▼

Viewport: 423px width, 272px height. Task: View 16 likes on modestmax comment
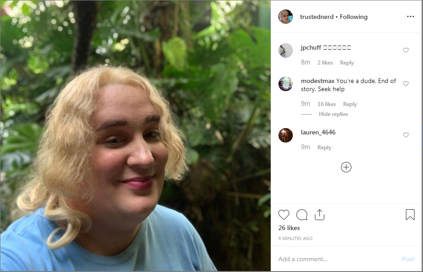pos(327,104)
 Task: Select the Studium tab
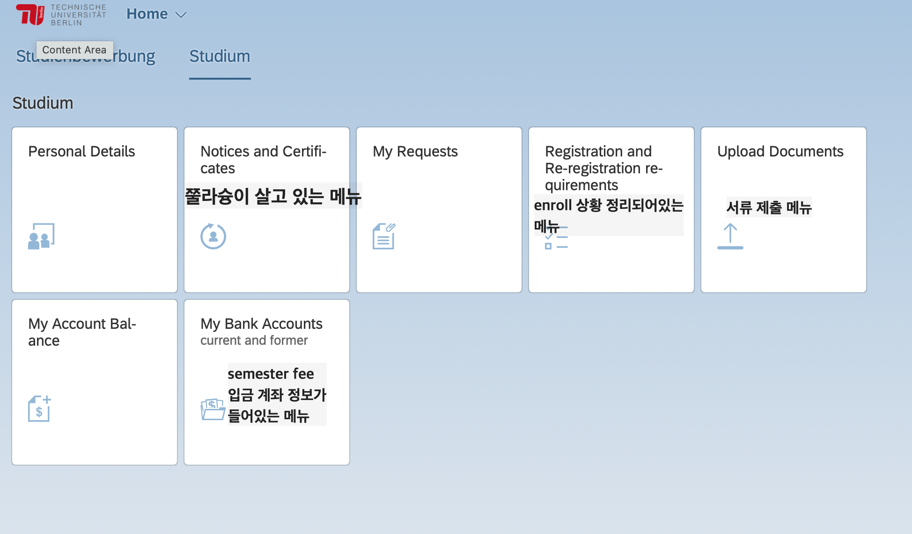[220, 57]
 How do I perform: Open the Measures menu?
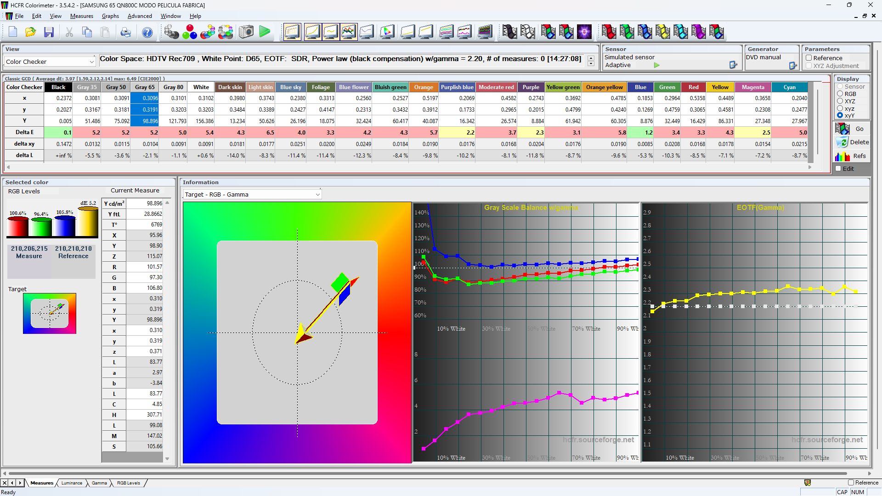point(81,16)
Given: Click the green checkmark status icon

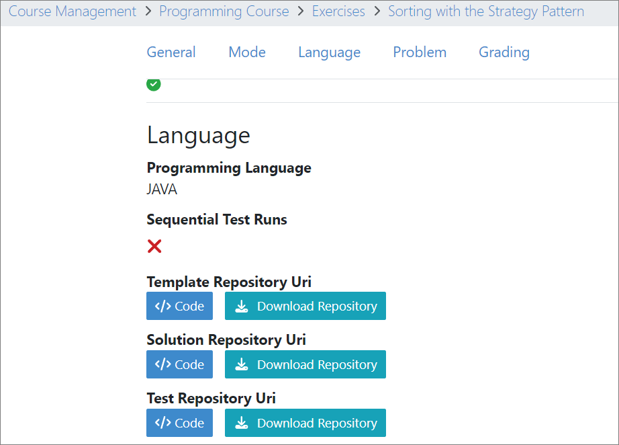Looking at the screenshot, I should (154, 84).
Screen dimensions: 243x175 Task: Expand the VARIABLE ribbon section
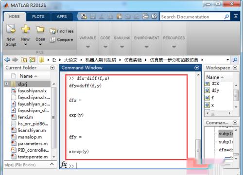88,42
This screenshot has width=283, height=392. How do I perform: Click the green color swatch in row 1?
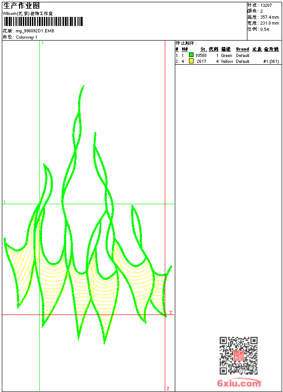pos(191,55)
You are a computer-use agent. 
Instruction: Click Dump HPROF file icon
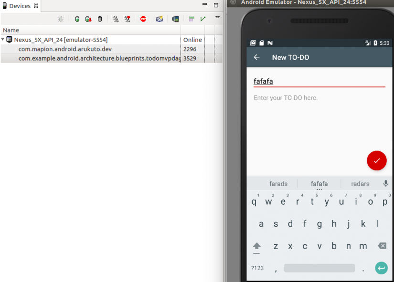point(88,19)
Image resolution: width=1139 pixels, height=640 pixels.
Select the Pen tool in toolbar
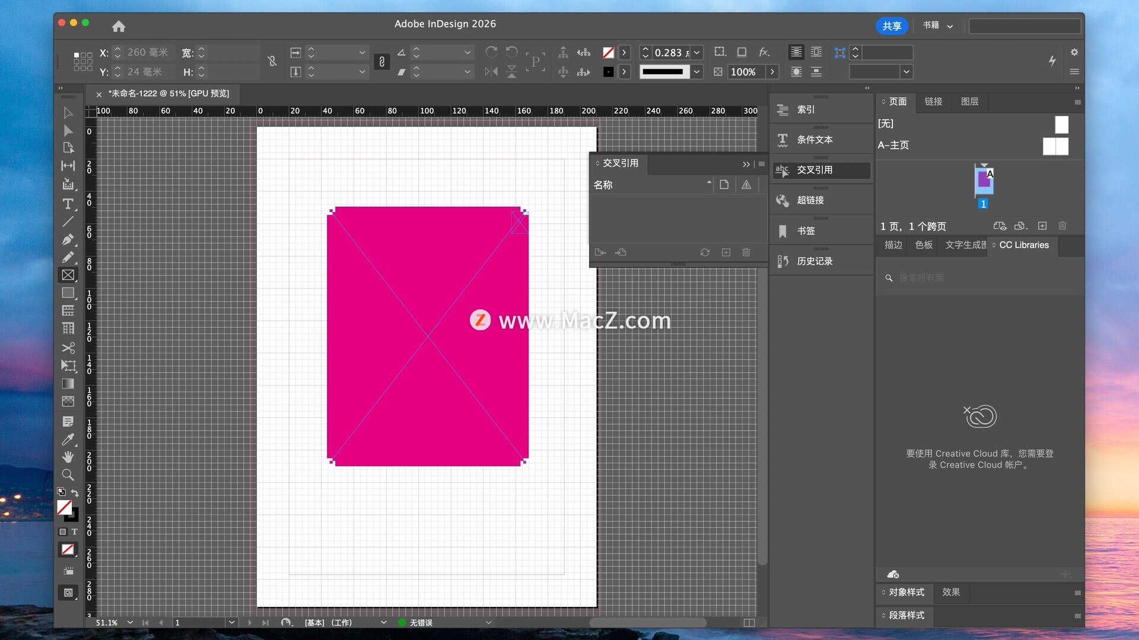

▲
▼

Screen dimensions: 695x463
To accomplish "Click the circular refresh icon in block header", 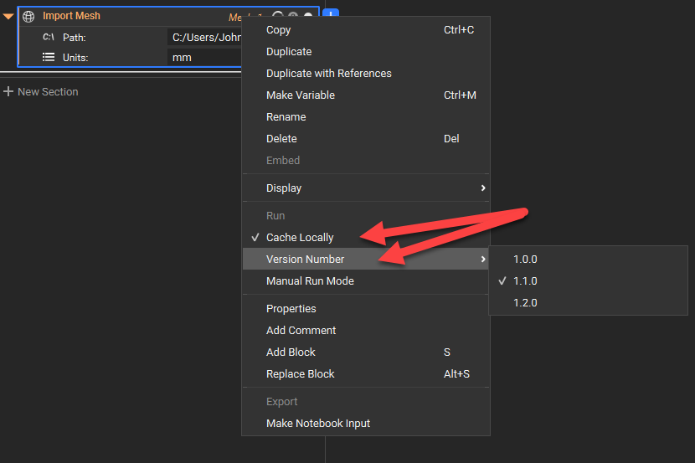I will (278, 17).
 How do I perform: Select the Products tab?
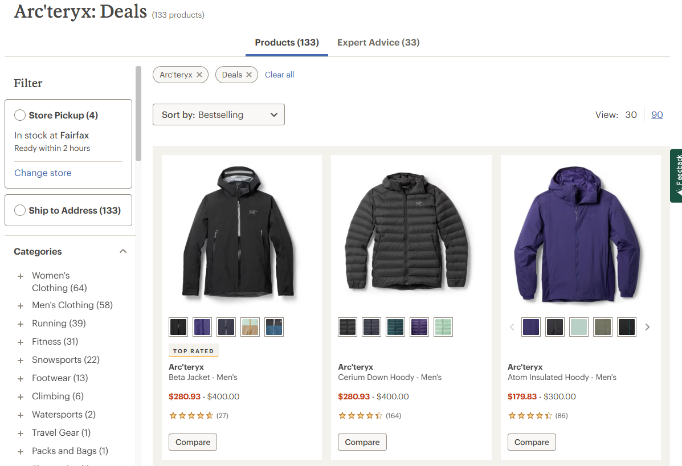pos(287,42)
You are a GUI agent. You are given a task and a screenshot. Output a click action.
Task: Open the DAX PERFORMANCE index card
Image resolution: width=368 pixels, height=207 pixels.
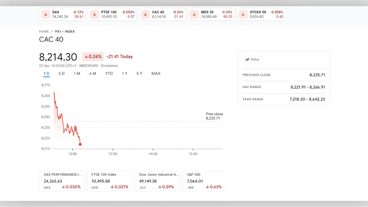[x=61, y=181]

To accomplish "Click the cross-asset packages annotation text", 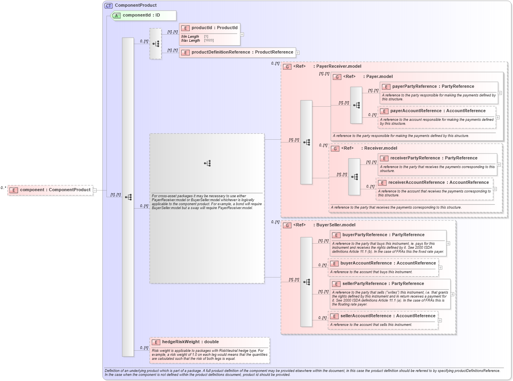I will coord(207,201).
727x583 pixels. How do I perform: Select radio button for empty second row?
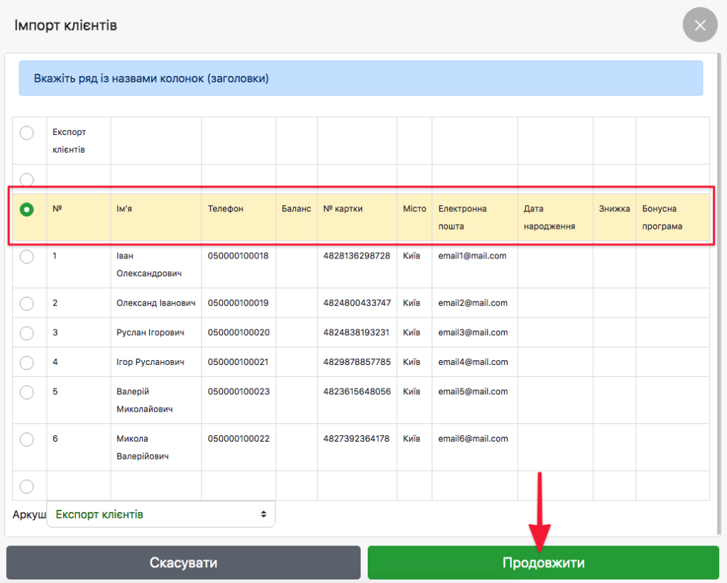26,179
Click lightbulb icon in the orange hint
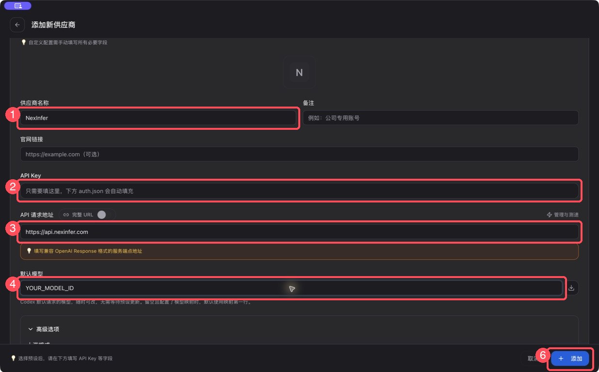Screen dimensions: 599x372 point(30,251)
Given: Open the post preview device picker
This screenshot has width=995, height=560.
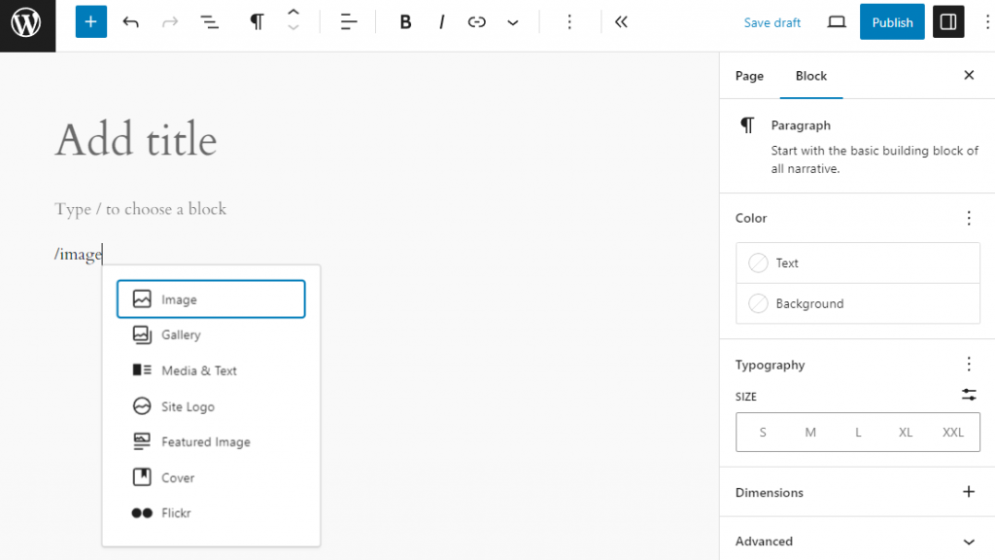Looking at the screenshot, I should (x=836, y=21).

▲

* _WORK TO DO_: Transfer the items from the line containing "You are a computer-use agent." through the line containing "Select the Pen tool in toolbar", both included, keeping the requests and adding 129 to every coordinate in the answers. Leave the pictures out.

* _THE SOLUTION_:
You are a computer-use agent. 
Instruction: Click Dump HPROF file icon
point(217,148)
Image resolution: width=1139 pixels, height=640 pixels.
Select the Pen tool in toolbar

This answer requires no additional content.